# Which Tri-Tronics



## DH (Oct 3, 2006)

I'm considering getting a new e-collar. I have the sport 50 and sport 65BPR now and am happy with them but want to upgrade. Looking at the website I think I'll go with the Pro 100, but have a question. It looks like the only difference between the 100 and 200 is that the 100 has more flexibility in continuous and the 200 has more in momentary. It seems to me that I can always do my own momentary by tapping the button, but you can't turn momentary into continuous so the 100 would be more versatile.

Am I missing something?
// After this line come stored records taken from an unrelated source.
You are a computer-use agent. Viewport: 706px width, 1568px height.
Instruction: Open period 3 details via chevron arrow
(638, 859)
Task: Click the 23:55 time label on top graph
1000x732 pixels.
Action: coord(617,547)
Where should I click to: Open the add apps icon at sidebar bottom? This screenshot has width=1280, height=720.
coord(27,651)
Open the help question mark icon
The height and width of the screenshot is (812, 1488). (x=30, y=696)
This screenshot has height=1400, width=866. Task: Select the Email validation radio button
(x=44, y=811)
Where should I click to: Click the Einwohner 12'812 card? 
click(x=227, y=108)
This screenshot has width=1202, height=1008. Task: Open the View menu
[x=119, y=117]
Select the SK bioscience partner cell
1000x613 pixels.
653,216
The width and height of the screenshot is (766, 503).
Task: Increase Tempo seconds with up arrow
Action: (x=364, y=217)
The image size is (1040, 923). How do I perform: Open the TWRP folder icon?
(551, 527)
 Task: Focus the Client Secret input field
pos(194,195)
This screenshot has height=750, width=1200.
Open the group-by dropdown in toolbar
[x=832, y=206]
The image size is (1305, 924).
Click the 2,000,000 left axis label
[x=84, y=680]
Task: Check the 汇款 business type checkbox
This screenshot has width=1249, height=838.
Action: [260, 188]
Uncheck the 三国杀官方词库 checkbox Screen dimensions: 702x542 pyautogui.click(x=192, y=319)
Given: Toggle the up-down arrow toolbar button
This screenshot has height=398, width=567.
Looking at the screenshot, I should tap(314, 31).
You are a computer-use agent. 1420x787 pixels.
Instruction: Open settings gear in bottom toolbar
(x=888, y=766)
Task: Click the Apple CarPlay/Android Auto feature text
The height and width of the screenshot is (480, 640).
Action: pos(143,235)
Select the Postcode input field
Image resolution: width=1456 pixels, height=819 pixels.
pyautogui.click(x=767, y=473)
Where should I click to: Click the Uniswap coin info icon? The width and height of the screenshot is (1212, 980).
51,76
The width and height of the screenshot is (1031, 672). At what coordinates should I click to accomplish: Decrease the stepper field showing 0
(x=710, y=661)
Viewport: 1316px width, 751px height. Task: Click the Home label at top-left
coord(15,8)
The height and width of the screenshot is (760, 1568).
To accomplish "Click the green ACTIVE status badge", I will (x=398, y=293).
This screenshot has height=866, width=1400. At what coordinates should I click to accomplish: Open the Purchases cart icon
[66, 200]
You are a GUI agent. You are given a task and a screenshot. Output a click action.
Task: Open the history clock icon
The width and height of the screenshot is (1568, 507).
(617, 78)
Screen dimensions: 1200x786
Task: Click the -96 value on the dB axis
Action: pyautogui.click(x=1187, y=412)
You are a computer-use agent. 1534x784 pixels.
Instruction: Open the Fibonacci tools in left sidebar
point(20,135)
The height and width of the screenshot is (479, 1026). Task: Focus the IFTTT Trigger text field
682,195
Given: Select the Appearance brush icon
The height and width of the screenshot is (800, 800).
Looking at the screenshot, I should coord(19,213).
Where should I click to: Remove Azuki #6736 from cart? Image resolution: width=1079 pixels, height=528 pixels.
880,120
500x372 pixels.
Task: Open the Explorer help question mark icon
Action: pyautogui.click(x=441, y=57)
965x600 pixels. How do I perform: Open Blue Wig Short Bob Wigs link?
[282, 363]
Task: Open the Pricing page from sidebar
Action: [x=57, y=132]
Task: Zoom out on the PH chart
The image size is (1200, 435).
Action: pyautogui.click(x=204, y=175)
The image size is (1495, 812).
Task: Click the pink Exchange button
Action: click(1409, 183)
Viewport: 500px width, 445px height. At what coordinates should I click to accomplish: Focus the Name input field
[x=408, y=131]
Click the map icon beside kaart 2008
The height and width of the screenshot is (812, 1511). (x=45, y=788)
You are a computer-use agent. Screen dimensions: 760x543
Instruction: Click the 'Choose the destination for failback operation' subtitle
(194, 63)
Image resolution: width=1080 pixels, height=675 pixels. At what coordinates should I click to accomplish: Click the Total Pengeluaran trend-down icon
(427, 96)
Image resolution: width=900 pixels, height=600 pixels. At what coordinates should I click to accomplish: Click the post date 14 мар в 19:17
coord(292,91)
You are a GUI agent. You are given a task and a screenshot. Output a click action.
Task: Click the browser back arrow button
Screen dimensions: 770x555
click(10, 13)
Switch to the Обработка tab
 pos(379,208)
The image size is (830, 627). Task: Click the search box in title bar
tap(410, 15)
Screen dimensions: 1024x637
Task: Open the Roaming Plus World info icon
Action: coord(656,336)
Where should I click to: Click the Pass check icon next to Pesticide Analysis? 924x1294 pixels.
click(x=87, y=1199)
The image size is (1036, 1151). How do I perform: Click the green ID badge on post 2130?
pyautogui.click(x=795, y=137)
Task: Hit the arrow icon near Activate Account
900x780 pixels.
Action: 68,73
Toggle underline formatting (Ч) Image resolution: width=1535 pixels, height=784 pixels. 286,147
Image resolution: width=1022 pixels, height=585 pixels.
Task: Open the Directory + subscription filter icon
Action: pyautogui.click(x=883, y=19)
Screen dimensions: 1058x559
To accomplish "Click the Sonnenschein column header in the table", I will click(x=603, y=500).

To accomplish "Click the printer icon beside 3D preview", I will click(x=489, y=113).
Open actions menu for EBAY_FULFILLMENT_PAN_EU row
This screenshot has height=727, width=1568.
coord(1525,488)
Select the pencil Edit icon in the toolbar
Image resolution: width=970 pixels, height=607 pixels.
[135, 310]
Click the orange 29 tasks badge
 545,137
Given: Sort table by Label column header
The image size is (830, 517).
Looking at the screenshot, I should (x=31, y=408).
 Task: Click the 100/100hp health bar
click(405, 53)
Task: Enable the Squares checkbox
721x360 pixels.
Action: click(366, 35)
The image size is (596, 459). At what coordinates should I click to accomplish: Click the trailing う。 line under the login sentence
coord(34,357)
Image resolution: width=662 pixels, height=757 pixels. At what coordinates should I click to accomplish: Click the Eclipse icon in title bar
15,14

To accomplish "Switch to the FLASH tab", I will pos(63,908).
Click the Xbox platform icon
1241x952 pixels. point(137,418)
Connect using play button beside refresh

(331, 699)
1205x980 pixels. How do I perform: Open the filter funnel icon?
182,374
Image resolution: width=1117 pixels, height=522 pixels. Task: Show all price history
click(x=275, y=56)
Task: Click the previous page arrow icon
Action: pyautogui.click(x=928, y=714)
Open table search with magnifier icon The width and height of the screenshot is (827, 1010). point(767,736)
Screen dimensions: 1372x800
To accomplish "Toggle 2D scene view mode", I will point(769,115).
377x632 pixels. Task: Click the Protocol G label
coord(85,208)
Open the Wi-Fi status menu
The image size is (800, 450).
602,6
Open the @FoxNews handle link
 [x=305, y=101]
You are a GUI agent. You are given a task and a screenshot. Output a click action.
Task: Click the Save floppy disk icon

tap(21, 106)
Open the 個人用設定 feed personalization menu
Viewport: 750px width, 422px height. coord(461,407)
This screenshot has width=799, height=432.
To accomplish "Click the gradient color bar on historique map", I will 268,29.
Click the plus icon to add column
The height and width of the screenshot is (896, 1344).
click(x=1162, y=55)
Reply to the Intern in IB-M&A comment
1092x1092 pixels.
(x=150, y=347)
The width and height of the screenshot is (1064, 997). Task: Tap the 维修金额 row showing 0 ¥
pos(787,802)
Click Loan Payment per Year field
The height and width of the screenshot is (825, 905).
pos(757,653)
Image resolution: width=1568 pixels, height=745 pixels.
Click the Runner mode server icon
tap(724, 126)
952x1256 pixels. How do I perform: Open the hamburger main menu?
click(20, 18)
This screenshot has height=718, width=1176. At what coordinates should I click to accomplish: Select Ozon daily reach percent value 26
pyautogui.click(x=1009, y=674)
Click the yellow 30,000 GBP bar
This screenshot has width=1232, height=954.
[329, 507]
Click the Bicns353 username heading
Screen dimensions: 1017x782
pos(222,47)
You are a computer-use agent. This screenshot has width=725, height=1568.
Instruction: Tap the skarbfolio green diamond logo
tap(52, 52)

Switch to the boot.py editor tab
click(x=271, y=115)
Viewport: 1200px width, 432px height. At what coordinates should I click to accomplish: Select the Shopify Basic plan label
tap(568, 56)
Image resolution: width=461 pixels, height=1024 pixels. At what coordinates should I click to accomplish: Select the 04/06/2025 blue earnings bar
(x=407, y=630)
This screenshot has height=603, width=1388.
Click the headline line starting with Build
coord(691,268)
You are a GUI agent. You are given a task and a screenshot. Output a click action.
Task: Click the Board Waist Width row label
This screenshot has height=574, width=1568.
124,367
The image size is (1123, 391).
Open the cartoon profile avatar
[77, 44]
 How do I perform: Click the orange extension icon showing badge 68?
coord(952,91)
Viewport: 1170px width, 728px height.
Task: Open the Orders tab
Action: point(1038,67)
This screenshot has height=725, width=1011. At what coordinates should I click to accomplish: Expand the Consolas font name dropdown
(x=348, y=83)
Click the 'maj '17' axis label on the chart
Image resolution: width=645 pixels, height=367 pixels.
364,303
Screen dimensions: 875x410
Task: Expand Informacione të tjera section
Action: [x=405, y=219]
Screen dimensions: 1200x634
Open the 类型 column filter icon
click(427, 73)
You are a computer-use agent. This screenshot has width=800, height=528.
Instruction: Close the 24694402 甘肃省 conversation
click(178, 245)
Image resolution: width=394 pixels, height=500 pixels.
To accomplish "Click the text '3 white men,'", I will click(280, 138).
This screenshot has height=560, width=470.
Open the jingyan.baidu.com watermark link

Does anyone out there have a strong preference for the 200?

I know the 500 has both but I don't like the idea of flipping a switch to go from momentary to continuous, I like the seperate buttons. 

Thanks in advance.

DH


----------



## louisianadukdog (Mar 22, 2006)

I would suggest one of the models that has seperate momentary and continuous buttons. You mentioned that you could do momentary just by pressing and releasing the continuous button....the momentary button nicks for something like 1/10 of a second. You will have trouble making it that short on your own. I use a G2 flyway special and it has seperate momentary and continuous buttons. No need to switch from one to the other.


----------



## Guest (May 16, 2007)

DH said:


> I'm considering getting a new e-collar. I have the sport 50 and sport 65BPR now and am happy with them but want to upgrade. Looking at the website I think I'll go with the Pro 100, but have a question. It looks like the only difference between the 100 and 200 is that the 100 has more flexibility in continuous and the 200 has more in momentary. It seems to me that I can always do my own momentary by tapping the button, but you can't turn momentary into continuous so the 100 would be more versatile.
> 
> Am I missing something? Does anyone out there have a strong preference for the 200?
> 
> ...


----------



## Brad B (Apr 29, 2004)

Had a 200 but decided I didn't need the tone feature So now I'm using a flyway. Love it and wouldn't trade it for anything. It's the older style, I guess you'd call it the G1 edition.


----------